Write out, word for word, the stretch of the forum post below about the repeated Clustered Index Scan from "I have two similar" through "back less data.".

*Source extract*.
* Begin *

I have two similar queries that generate the same query plan, except that one query plan executes a Clustered Index Scan 1316 times, while the other executes it 1 time.
The only difference between the two queries is different date criteria. The long running query actually narrower date criteria, and pulls back less data.
I have identified some indexes that will help with both queries, but I just want to understand why the Clustered Index Scan operator is executing 1316 times on a query that is virtually the same as the one that where it executes 1 time.
I checked the statistics on the PK that is being scanned, and they are relatively up to date.

* End *

*Data extract*.
* Begin *

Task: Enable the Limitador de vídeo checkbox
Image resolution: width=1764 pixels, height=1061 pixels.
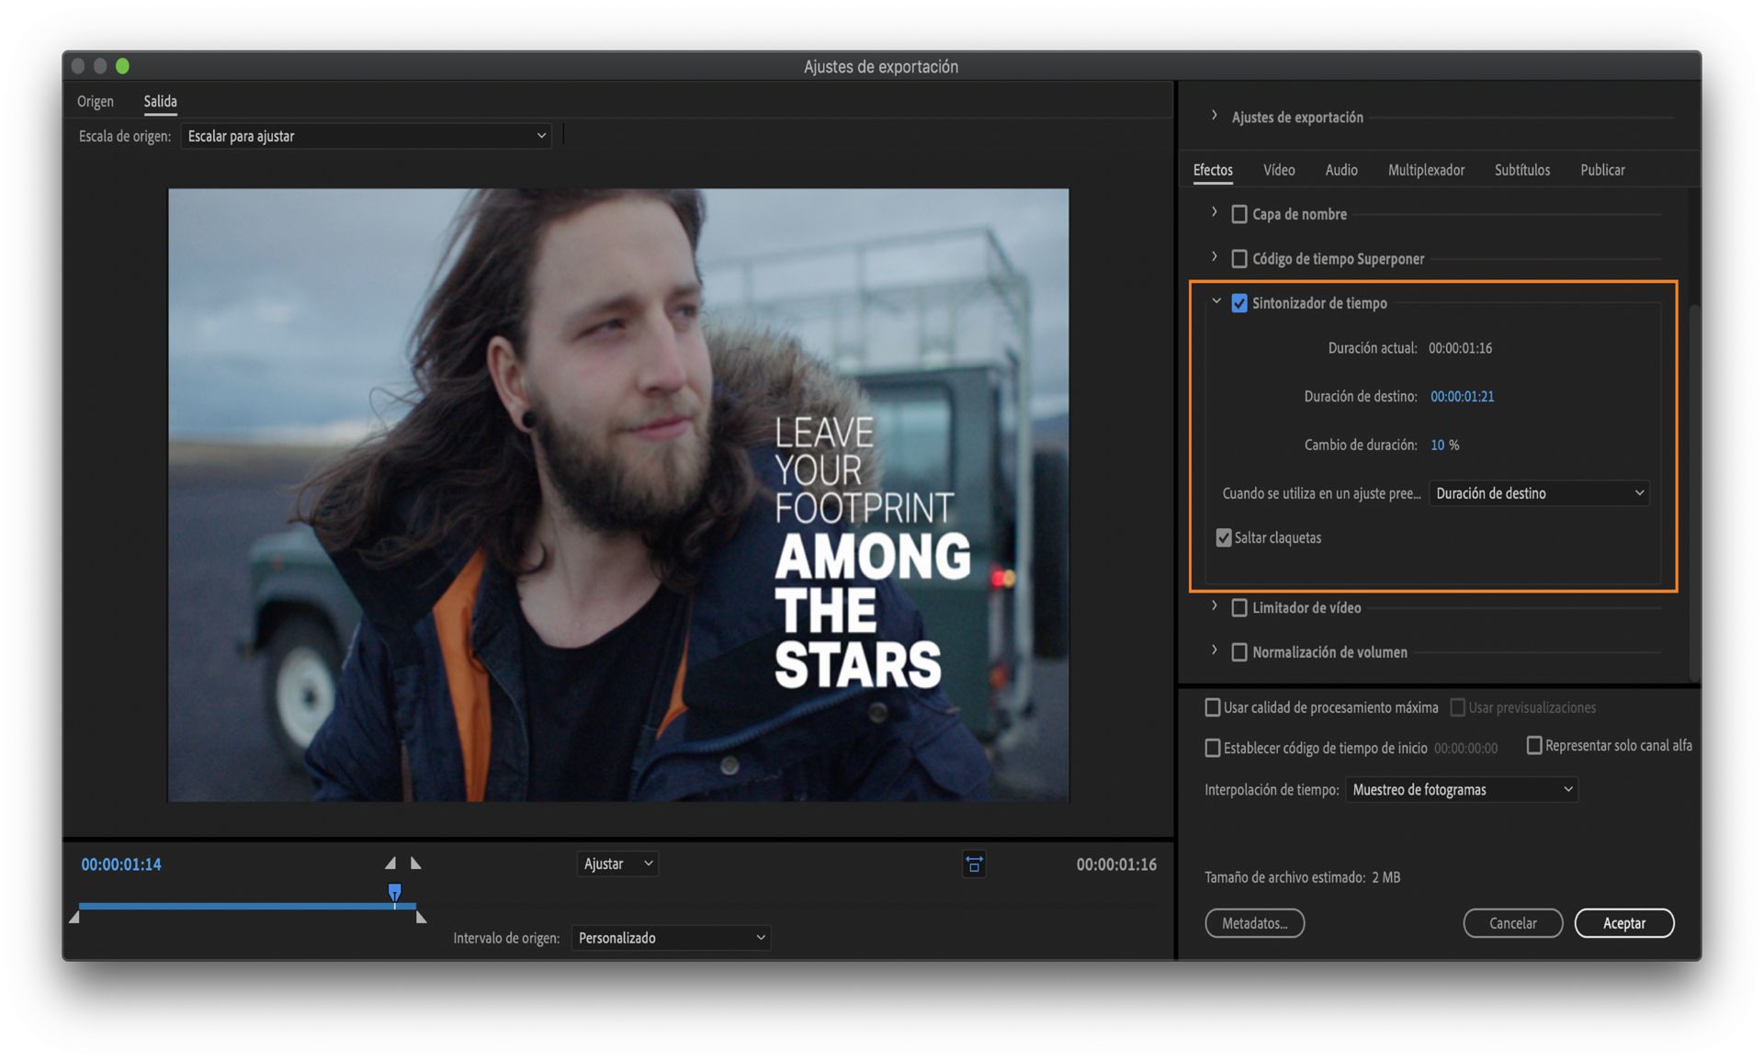Action: click(1239, 607)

* End *

*Reply to the task*.
I have two similar queries that generate the same query plan, except that one query plan executes a Clustered Index Scan 1316 times, while the other executes it 1 time.
The only difference between the two queries is different date criteria. The long running query actually narrower date criteria, and pulls back less data.